BASE64之后，当字符串过长（一般超过76）时会自动在中间加一个换行符。及时我们自己测试的报文完全没有任何换行存在。

于是想办法去研究sun.misc.BASE64Encoder的源码，有了一些发现。

BASE64主要调用的方法是：

1
2
3

byte[] bytes = "abcd".getBytes();
BASE64Encoder encoder = new BASE64Encoder();
encoder.encodeBuffer(bytes);

encodeBuffer源码的大致情况：(大部分源码位于BASE64Encoder的父类CharacterEncoder中)

public String encodeBuffer(byte aBuffer[]) {
    ByteArrayOutputStream   outStream = new ByteArrayOutputStream();
    ByteArrayInputStream    inStream = new ByteArrayInputStream(aBuffer);
    try {
        encodeBuffer(inStream, outStream);
    } catch (Exception IOException) {
        // This should never happen.
        throw new Error("CharacterEncoder.encodeBuffer internal error");
    }
    return (outStream.toString());
}
/**
 * Encode bytes from the input stream, and write them as text characters
 * to the output stream.
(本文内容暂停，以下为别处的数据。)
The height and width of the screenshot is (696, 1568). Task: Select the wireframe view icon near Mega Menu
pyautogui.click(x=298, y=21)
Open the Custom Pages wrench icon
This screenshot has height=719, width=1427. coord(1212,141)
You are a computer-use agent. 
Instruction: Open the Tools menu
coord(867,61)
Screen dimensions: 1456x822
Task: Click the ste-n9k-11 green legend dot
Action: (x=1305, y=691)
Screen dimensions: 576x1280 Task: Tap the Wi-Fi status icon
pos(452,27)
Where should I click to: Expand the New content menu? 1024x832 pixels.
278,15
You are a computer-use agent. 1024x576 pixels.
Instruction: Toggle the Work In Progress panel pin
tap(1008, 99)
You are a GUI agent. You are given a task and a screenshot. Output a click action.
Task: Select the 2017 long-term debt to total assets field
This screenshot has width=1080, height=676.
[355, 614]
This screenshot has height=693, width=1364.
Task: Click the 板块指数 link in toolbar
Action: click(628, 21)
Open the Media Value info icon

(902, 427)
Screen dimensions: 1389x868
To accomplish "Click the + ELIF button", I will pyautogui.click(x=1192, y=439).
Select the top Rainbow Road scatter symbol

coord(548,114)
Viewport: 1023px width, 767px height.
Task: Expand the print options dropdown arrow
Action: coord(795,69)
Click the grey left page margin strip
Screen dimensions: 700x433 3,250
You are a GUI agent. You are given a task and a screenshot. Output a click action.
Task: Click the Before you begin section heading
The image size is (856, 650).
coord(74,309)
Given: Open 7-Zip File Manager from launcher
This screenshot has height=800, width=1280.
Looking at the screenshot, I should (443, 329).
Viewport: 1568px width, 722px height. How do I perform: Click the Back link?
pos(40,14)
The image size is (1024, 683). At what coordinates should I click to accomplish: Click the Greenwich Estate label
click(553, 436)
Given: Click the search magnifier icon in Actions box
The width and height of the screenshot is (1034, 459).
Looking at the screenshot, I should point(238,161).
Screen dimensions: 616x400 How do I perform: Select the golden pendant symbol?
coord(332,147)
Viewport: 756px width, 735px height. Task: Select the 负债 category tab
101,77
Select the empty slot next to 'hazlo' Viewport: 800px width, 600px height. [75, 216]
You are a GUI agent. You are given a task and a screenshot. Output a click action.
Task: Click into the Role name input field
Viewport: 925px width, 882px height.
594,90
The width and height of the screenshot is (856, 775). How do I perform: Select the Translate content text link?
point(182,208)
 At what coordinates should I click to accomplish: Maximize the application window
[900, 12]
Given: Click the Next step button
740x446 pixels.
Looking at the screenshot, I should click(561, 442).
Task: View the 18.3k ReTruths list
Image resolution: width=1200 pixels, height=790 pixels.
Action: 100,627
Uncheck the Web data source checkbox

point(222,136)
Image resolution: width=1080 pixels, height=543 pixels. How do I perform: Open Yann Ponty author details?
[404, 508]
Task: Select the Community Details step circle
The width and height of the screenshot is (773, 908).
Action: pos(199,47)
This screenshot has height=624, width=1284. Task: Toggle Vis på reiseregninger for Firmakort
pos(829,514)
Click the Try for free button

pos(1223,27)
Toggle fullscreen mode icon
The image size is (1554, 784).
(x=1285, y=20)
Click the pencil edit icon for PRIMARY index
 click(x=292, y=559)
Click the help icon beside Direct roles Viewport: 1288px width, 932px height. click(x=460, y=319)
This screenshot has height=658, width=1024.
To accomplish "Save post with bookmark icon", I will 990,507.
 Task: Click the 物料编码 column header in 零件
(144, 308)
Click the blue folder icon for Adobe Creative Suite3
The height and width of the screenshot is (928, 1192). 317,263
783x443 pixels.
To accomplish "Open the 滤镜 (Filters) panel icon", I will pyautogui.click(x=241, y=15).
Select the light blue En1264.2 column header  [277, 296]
This method will run until it exhausts the
 * input stream, but does not print the line suffix for a final
 * line that is shorter than bytesPerLine().
 */
public void encode(InputStream inStream, OutputStream outStream)
    throws IOException {
    int     j;
    int     numBytes;
    byte    tmpbuffer[] = new byte[bytesPerLine()];
    encodeBufferPrefix(outStream); 
    while (true) {
        numBytes = readFully(inStream, tmpbuffer);
        if (numBytes == 0) {
            break;
        }
        encodeLinePrefix(outStream, numBytes); 
        for (j = 0; j < numBytes; j += bytesPerAtom()) {
            if ((j + bytesPerAtom()) <= numBytes) {
                encodeAtom(outStream, tmpbuffer, j, bytesPerAtom());
            } else {
                encodeAtom(outStream, tmpbuffer, j, (numBytes)- j);
            }
        }
        if (numBytes < bytesPerLine()) {
            break;
        } else {
            encodeLineSuffix(outStream); // 这一行会输出换行
        }
    }
    encodeBufferSuffix(outStream); 
}
/**
 * Encode the suffix that ends every output line. By default
 * this method just prints a <newline> into the output stream.
 */
protected void encodeLineSuffix(OutputStream aStream) throws IOException {
    pStream.println();
}

注意，encodeLineSuffix会输出换行。也就是每次读满一个buffer大小的时候，都会输出一个换行。buffer的大小是由bytesPerLine()函数决定的，该函数是一个抽象函数，由子类实现。而在BASE64Encoder中，该函数的返回值为57.

/**
 * this class encodes 57 bytes per line. This results in a maximum
 * of 57/3 * 4 or 76 characters per output line. Not counting the
 * line termination.
 */
protected int bytesPerLine() {
    return (57);
}

StackOverflow上有回答这是做了一种chunking，在每一个chunk后面添加了/n。并且sun的库函数只存在于oracle的jvm下面，而不存在于其他jvm中。

Step 3

encode与encodeBuffer有细微的区别：encodeBuffer会在最后一行不足bytesPerline()时添加一个换行符，而encode则不会做处理。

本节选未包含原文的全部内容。